Entries taken from a collection:
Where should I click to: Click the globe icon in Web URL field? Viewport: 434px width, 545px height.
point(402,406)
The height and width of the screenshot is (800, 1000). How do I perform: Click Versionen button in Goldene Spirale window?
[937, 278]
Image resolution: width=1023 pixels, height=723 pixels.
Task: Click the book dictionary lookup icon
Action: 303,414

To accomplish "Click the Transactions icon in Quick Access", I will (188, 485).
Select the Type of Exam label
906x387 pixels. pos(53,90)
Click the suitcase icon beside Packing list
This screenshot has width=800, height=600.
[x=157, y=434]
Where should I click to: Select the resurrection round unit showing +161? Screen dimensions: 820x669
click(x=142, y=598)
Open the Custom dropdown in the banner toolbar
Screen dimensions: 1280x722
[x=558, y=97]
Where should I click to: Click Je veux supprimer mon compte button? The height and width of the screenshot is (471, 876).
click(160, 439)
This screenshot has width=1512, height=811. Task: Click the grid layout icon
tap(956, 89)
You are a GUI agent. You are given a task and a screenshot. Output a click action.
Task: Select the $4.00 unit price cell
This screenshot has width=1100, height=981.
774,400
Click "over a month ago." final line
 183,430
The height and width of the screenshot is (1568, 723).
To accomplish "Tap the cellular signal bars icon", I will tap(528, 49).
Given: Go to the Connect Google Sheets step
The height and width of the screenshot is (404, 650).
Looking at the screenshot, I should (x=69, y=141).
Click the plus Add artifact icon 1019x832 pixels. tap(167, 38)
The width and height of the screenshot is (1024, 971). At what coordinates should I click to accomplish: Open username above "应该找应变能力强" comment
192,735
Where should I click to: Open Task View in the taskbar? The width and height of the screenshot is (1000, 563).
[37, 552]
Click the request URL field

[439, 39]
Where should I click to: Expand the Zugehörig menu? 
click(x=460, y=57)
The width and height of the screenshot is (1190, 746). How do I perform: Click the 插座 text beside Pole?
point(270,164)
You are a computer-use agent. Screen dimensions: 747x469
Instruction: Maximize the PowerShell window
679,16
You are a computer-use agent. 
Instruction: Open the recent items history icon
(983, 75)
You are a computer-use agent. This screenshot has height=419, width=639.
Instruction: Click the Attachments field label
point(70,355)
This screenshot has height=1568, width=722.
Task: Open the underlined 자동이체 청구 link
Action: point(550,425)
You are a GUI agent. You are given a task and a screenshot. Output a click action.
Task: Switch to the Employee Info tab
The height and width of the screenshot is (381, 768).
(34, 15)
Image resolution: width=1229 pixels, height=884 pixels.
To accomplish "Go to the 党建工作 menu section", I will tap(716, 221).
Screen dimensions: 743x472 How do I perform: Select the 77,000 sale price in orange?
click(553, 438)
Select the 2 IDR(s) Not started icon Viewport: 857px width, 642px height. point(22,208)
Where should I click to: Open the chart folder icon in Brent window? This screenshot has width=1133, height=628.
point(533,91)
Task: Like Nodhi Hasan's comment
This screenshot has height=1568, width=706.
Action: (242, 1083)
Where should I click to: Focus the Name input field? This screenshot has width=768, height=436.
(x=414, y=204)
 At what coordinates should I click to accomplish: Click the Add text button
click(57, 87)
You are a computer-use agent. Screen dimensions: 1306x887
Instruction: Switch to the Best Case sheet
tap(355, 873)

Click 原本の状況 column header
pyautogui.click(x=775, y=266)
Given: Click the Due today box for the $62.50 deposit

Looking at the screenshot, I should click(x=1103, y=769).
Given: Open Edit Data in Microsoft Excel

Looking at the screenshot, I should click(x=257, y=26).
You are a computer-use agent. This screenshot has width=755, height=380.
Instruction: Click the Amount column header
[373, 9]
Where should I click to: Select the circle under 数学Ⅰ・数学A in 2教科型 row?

• _Task goal_
Identify each line in the records above that contains the word "will", and copy it out in full.

• _Solution to the exercise_
To accomplish "Click the Transactions icon in Quick Access", I will (188, 485).
To accomplish "Tap the cellular signal bars icon", I will tap(528, 49).
To accomplish "Go to the 党建工作 menu section", I will tap(716, 221).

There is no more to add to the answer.